A mais desonesta de todas as críticas é a que sustenta que a usina vai gerar apenas “um terço de sua capacidade”, conforme diz um dos ignorantes convictos, também não sei quem. Ai, ai… Assim será porque se decidiu fazer a usina pelo sistema fio d’água, sem reservatório, justamente para diminuir o impacto ambiental, o que já é temerário. Belo Monte terá capacidade para produzir até 11.233 MW, mas vai gerar, na média, 4.571 MW médios. Por quê? No período chuvoso, funcionará com potência máxima; na seca, cairá para 690 MW por causa justamente da falta de reservatório.

SE HÁ ALGUMA ESCOLHA ERRADA EM BELO MONTE, E HÁ, ELA ESTÁ JUSTAMENTE EM TER CEDIDO À PRESSÃO DOS AMBIENTALISTAS ALOPRADOS. Olhem aqui: ainda que Belo Monte alagasse uma área 20 vezes maior (11.280 km²) — fazendo, pois, o reservatório —, isso corresponderia a 0,34% da parte brasileira da Floresta Amazônica. Se Letícia Sabatella pesa 57 kg, um alagamento de Belo Monte 20 vezes maior corresponderia a 0,19 kg do seu peso. Seu cérebro consegue ser bem mais pesado do que isso… Será que essa gente tem noção da besteira que está falando ou acha que matemática é coisa de reacionários que não gostam do meio ambiente?

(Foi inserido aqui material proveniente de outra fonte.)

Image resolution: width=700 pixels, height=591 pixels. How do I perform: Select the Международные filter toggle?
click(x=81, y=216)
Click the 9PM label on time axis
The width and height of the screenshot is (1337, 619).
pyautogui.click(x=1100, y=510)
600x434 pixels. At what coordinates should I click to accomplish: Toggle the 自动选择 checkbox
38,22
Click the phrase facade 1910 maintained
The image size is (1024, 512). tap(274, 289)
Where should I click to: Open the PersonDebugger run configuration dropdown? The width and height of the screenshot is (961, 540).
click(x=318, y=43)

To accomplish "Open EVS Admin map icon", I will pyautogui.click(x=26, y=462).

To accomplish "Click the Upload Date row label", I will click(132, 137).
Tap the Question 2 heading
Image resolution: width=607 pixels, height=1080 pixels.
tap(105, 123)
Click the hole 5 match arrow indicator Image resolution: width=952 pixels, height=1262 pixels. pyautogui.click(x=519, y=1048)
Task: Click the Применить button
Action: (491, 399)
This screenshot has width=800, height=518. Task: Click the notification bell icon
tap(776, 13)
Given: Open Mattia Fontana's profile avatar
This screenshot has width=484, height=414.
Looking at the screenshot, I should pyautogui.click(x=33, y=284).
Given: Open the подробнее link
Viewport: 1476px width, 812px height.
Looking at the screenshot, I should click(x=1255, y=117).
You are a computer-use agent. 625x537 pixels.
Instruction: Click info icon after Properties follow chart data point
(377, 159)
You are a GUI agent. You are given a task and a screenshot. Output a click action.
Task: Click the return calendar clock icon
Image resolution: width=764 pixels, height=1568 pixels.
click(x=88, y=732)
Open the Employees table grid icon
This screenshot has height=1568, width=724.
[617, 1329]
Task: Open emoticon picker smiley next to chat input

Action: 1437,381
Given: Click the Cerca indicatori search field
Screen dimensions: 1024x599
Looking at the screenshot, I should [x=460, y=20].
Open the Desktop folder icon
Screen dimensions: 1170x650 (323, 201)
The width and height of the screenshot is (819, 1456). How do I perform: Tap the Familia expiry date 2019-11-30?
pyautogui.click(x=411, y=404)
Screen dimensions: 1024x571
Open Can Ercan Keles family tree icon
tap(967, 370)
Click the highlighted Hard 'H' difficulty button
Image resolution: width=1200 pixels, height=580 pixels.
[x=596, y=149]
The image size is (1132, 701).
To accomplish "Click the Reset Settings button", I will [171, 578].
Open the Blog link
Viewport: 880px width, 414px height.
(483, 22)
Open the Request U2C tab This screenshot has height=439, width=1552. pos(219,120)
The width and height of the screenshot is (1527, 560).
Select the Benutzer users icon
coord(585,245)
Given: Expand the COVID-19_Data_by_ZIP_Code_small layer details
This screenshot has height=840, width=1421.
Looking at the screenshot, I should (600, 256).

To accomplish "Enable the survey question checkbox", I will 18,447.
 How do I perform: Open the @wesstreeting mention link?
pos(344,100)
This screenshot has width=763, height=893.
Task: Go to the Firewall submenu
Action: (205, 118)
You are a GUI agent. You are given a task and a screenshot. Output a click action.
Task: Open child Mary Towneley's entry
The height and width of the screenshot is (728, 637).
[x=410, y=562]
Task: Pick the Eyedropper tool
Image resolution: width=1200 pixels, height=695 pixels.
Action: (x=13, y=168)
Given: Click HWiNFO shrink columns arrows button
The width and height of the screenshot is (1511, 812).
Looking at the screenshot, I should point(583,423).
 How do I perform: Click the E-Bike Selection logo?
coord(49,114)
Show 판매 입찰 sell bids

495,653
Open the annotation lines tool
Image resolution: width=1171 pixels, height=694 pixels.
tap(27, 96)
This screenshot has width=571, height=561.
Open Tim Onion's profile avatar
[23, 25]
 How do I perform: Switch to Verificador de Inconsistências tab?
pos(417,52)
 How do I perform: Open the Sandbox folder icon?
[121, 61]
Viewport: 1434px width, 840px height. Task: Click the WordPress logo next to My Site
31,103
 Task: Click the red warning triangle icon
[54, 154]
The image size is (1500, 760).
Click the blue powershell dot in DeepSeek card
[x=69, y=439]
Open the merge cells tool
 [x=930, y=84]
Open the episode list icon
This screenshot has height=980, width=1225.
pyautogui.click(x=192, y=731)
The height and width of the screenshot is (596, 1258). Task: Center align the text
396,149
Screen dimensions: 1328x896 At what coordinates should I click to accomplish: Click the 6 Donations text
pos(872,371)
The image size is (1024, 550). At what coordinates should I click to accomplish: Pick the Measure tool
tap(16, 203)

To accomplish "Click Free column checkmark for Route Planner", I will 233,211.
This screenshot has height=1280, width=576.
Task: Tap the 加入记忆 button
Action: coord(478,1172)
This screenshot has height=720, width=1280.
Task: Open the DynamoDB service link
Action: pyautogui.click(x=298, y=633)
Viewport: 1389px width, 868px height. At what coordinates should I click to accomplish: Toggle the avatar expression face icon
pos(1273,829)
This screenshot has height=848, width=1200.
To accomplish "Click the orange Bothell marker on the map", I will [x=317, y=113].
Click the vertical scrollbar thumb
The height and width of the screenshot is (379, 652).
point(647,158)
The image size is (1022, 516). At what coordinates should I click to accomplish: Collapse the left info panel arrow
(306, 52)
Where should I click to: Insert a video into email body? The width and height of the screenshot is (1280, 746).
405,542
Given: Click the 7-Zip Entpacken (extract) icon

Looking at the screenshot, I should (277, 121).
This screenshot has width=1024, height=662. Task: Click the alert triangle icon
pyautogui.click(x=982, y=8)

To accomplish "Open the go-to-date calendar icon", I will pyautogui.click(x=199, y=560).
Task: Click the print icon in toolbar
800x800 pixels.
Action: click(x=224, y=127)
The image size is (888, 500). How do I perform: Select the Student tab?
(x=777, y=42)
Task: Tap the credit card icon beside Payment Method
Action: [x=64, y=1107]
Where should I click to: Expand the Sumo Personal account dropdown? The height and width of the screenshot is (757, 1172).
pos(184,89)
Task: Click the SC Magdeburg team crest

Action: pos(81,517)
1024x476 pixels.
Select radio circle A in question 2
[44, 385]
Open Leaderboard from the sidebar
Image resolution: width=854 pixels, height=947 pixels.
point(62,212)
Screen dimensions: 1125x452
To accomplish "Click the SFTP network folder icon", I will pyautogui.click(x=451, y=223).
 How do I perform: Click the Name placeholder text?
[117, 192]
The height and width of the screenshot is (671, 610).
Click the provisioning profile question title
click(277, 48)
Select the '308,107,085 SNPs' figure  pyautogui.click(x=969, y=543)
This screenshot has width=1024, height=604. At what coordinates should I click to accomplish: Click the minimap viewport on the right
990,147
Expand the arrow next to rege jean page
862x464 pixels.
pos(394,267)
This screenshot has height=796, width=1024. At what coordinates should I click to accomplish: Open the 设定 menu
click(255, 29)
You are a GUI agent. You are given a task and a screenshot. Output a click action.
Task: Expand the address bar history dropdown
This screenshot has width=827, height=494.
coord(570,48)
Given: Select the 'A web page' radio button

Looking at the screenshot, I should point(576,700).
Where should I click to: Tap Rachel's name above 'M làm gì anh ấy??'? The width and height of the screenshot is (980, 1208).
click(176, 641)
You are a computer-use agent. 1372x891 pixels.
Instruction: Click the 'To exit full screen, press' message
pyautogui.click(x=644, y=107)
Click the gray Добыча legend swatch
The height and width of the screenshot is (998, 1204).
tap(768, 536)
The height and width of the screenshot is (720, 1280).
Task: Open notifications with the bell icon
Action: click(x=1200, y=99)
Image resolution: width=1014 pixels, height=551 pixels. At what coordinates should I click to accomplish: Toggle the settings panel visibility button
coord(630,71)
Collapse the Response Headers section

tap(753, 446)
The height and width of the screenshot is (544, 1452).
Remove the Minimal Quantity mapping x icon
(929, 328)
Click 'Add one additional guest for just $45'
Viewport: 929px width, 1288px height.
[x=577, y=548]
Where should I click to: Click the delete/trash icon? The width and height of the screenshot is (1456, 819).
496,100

Mesmo com Belo Monte, Jirau e Santo Antônio produzindo, mas sem os reservatórios — para proteger os bagres da Maitê, da Sabatella e da Marina —, o Brasil passa a correr riscos no período de secas e terá de recorrer, sim, a sistemas de emergência, como termelétricas, por exemplo. Vale dizer: o país já deu atenção demais aos bagres e atenção de menos às pessoas.

A falácia do preço
Outra coisa ridícula é essa história dos R$ 30 bilhões. Sim, eu fui um dos grandes críticos do peso excessivo que o Estado vai ter na construção de Belo Monte. Lá está o link. No arquivo, há outros textos. A iniciativa privada deveria estar bem mais presente. Mas daí a tentar provocar a indignação com essa coisinha estúpida: “É o seu dinheiro! Dos impostos!” Certo, especialistas! E a energia será gerada para quem? Para os marcianos? Quem será o beneficiado?

Artista pode falar. Não há lei que proíba. Mas também não há lei que os impeça de estudar, de se informar, de fazer conta, de ter senso de ridículo. Notem o arzinho enfatuado com que se dirigem ao público, com pose de especialistas. Murilo Benício, com a sua habitual cara de quem acabou de acordar, diz, com laivos de ironia sonolenta, que “índio quer educação, conforto…” E não quer??? Ary Fontoura faz blague: “Índio precisa de antibiótico”. Por quê? Não precisa??? Ciça Guimarães, na linha “a loura tonta”, pergunta: “Ainda tem índio no Brasil?”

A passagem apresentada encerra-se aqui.